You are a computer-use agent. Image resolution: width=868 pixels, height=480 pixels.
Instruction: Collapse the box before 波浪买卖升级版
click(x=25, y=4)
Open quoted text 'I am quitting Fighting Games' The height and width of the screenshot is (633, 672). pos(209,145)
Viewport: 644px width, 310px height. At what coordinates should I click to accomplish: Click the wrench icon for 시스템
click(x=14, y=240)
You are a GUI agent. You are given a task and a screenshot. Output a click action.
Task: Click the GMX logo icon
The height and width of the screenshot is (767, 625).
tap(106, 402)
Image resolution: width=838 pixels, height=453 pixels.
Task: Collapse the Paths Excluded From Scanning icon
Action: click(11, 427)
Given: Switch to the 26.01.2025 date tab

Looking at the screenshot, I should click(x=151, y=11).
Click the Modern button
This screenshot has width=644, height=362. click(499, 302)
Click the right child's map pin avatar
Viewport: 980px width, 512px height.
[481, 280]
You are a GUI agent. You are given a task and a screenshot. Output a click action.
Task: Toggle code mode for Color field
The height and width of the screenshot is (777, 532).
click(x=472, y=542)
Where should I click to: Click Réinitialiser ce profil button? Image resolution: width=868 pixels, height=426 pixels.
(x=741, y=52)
---
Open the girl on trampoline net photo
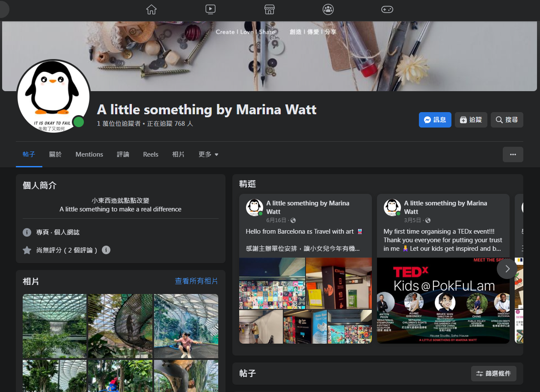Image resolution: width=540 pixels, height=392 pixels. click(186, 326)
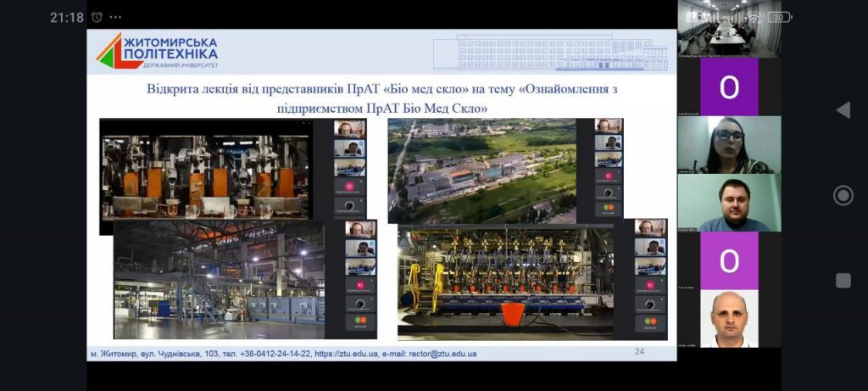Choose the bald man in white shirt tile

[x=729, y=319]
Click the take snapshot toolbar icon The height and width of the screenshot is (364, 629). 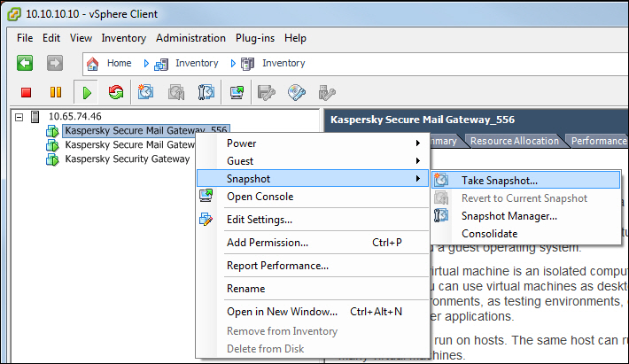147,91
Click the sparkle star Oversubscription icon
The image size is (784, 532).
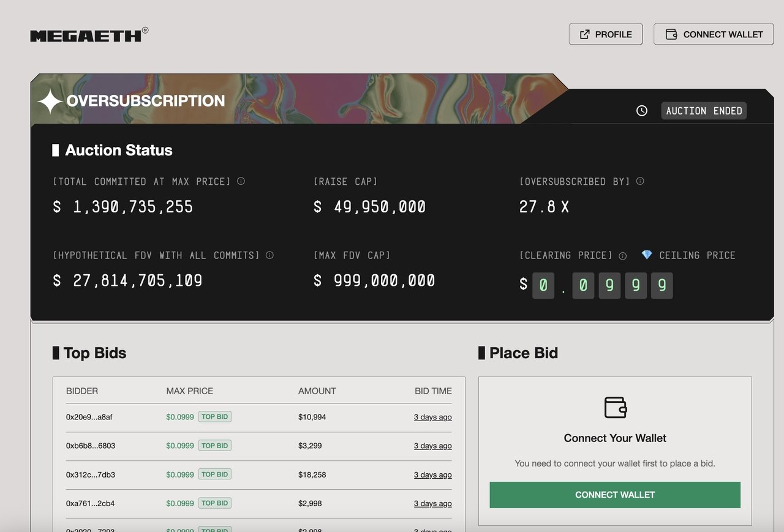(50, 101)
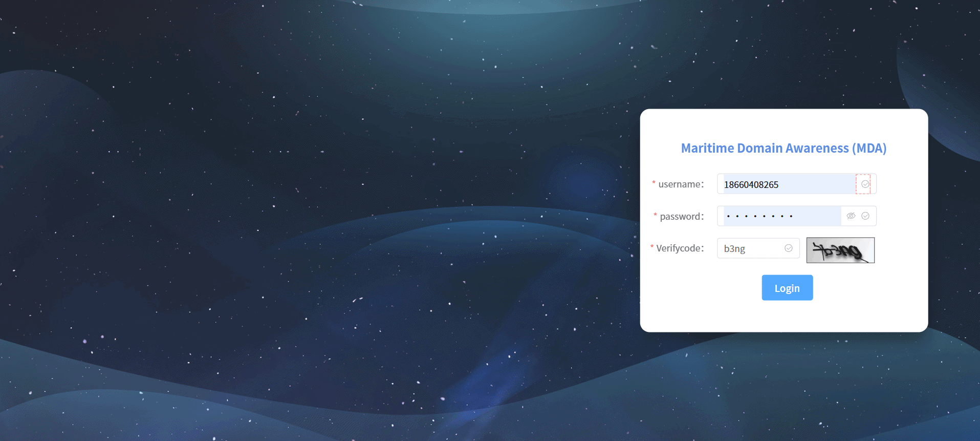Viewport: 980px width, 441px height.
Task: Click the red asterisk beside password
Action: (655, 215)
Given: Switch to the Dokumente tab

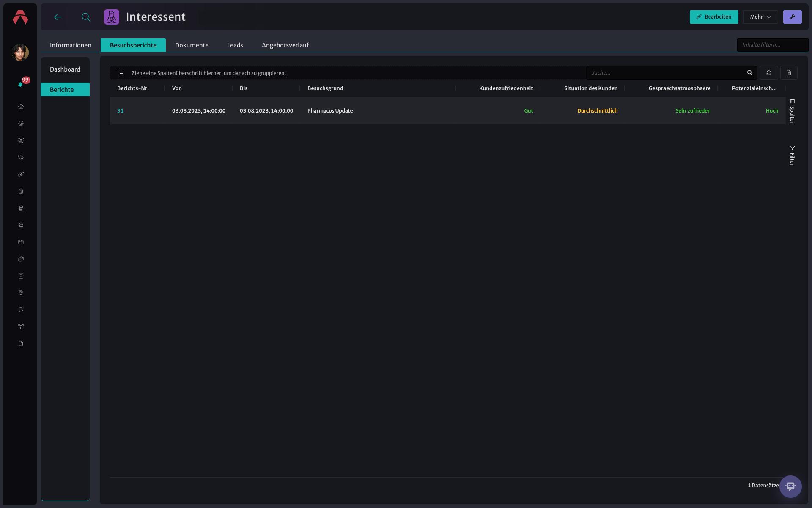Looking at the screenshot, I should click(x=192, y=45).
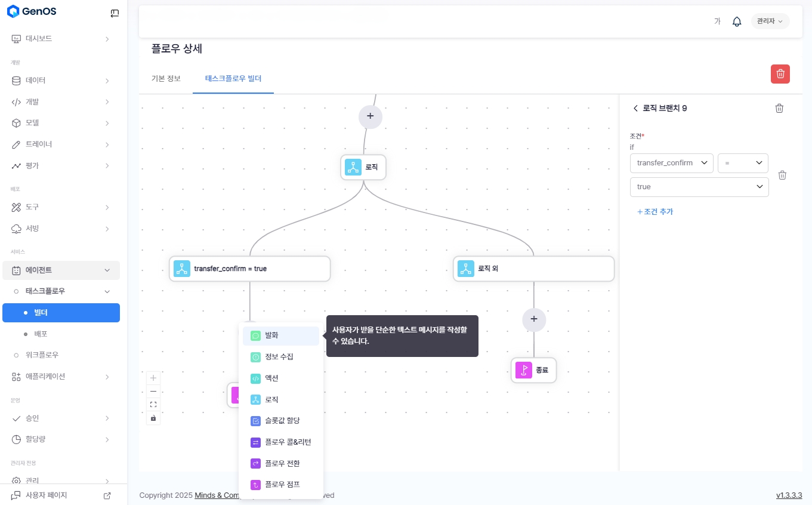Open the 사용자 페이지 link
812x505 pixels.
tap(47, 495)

DIRECTIONS
Both the line containing "You are a computer-use" and the line containing "Task: Toggle code mode for Color field" belong in the answer. Print them and every line above that falls between them exactly, and no others.

TASK ANSWER
You are a computer-use agent. Image resolution: width=868 pixels, height=480 pixels.
Instruction: Collapse the box before 波浪买卖升级版
click(x=25, y=4)
Open quoted text 'I am quitting Fighting Games' The height and width of the screenshot is (633, 672). pos(209,145)
Viewport: 644px width, 310px height. At what coordinates should I click to accomplish: Click the wrench icon for 시스템
click(x=14, y=240)
You are a GUI agent. You are given a task and a screenshot. Output a click action.
Task: Click the GMX logo icon
The height and width of the screenshot is (767, 625).
tap(106, 402)
Image resolution: width=838 pixels, height=453 pixels.
Task: Collapse the Paths Excluded From Scanning icon
Action: click(11, 427)
Given: Switch to the 26.01.2025 date tab

Looking at the screenshot, I should click(x=151, y=11).
Click the Modern button
This screenshot has width=644, height=362. click(499, 302)
Click the right child's map pin avatar
Viewport: 980px width, 512px height.
[481, 280]
You are a GUI agent. You are given a task and a screenshot. Output a click action.
Task: Toggle code mode for Color field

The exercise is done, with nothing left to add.